> [Required task]: Return the lines below exactly as they appear, without any changes.

[BEGIN Data provided]

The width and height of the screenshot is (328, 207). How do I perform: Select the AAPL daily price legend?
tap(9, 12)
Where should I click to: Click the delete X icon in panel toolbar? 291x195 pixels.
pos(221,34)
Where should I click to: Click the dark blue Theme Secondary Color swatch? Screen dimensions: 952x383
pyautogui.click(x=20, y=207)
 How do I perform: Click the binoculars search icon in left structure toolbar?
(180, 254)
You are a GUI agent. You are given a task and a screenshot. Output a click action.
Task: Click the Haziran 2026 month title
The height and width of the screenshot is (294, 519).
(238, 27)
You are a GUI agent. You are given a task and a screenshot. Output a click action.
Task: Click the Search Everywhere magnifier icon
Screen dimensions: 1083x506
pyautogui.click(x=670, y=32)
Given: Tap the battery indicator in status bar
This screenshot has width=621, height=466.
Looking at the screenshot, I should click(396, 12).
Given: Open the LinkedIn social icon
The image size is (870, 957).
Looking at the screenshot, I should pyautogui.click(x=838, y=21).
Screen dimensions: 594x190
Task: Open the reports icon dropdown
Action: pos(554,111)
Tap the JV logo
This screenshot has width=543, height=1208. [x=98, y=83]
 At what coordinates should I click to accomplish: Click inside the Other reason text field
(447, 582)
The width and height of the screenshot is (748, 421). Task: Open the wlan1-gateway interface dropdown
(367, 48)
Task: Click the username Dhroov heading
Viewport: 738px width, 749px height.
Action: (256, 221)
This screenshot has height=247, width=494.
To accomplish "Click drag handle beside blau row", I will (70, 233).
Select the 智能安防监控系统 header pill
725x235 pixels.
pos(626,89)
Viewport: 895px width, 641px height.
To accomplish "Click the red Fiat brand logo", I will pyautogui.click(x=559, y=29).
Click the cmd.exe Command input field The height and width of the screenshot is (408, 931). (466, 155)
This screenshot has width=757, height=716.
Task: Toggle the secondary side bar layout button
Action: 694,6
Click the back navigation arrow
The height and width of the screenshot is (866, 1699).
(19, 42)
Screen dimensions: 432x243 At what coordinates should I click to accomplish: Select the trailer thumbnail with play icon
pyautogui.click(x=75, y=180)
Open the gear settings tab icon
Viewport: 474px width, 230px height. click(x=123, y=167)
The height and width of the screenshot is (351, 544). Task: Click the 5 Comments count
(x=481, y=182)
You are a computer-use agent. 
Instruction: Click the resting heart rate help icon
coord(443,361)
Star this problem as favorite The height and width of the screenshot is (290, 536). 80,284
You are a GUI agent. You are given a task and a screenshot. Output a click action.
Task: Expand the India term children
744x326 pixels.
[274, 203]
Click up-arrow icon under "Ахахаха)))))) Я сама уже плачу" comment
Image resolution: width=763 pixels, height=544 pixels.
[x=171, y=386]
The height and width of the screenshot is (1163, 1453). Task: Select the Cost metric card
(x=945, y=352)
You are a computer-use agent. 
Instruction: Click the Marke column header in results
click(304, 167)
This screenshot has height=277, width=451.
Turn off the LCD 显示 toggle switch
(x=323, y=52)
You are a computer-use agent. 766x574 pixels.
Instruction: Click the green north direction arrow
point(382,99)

[END Data provided]

> [Complete output]:
The width and height of the screenshot is (328, 207). How do I perform: Select the AAPL daily price legend?
tap(9, 12)
Where should I click to: Click the delete X icon in panel toolbar? 291x195 pixels.
pos(221,34)
Where should I click to: Click the dark blue Theme Secondary Color swatch? Screen dimensions: 952x383
pyautogui.click(x=20, y=207)
 How do I perform: Click the binoculars search icon in left structure toolbar?
(180, 254)
You are a GUI agent. You are given a task and a screenshot. Output a click action.
Task: Click the Haziran 2026 month title
The height and width of the screenshot is (294, 519).
(238, 27)
You are a GUI agent. You are given a task and a screenshot. Output a click action.
Task: Click the Search Everywhere magnifier icon
Screen dimensions: 1083x506
pyautogui.click(x=670, y=32)
Given: Tap the battery indicator in status bar
This screenshot has width=621, height=466.
Looking at the screenshot, I should click(396, 12).
Given: Open the LinkedIn social icon
The image size is (870, 957).
Looking at the screenshot, I should pyautogui.click(x=838, y=21).
Screen dimensions: 594x190
Task: Open the reports icon dropdown
Action: pos(554,111)
Tap the JV logo
This screenshot has width=543, height=1208. [x=98, y=83]
 At what coordinates should I click to accomplish: Click inside the Other reason text field
(447, 582)
The width and height of the screenshot is (748, 421). Task: Open the wlan1-gateway interface dropdown
(367, 48)
Task: Click the username Dhroov heading
Viewport: 738px width, 749px height.
Action: (256, 221)
This screenshot has height=247, width=494.
To accomplish "Click drag handle beside blau row", I will (70, 233).
Select the 智能安防监控系统 header pill
725x235 pixels.
pos(626,89)
Viewport: 895px width, 641px height.
To accomplish "Click the red Fiat brand logo", I will pyautogui.click(x=559, y=29).
Click the cmd.exe Command input field The height and width of the screenshot is (408, 931). (466, 155)
This screenshot has width=757, height=716.
Task: Toggle the secondary side bar layout button
Action: 694,6
Click the back navigation arrow
The height and width of the screenshot is (866, 1699).
(19, 42)
Screen dimensions: 432x243 At what coordinates should I click to accomplish: Select the trailer thumbnail with play icon
pyautogui.click(x=75, y=180)
Open the gear settings tab icon
Viewport: 474px width, 230px height. click(x=123, y=167)
The height and width of the screenshot is (351, 544). Task: Click the 5 Comments count
(x=481, y=182)
You are a computer-use agent. 
Instruction: Click the resting heart rate help icon
coord(443,361)
Star this problem as favorite The height and width of the screenshot is (290, 536). 80,284
You are a GUI agent. You are given a task and a screenshot. Output a click action.
Task: Expand the India term children
744x326 pixels.
[274, 203]
Click up-arrow icon under "Ахахаха)))))) Я сама уже плачу" comment
Image resolution: width=763 pixels, height=544 pixels.
[x=171, y=386]
The height and width of the screenshot is (1163, 1453). Task: Select the Cost metric card
(x=945, y=352)
You are a computer-use agent. 
Instruction: Click the Marke column header in results
click(304, 167)
This screenshot has height=277, width=451.
Turn off the LCD 显示 toggle switch
(x=323, y=52)
You are a computer-use agent. 766x574 pixels.
Instruction: Click the green north direction arrow
point(382,99)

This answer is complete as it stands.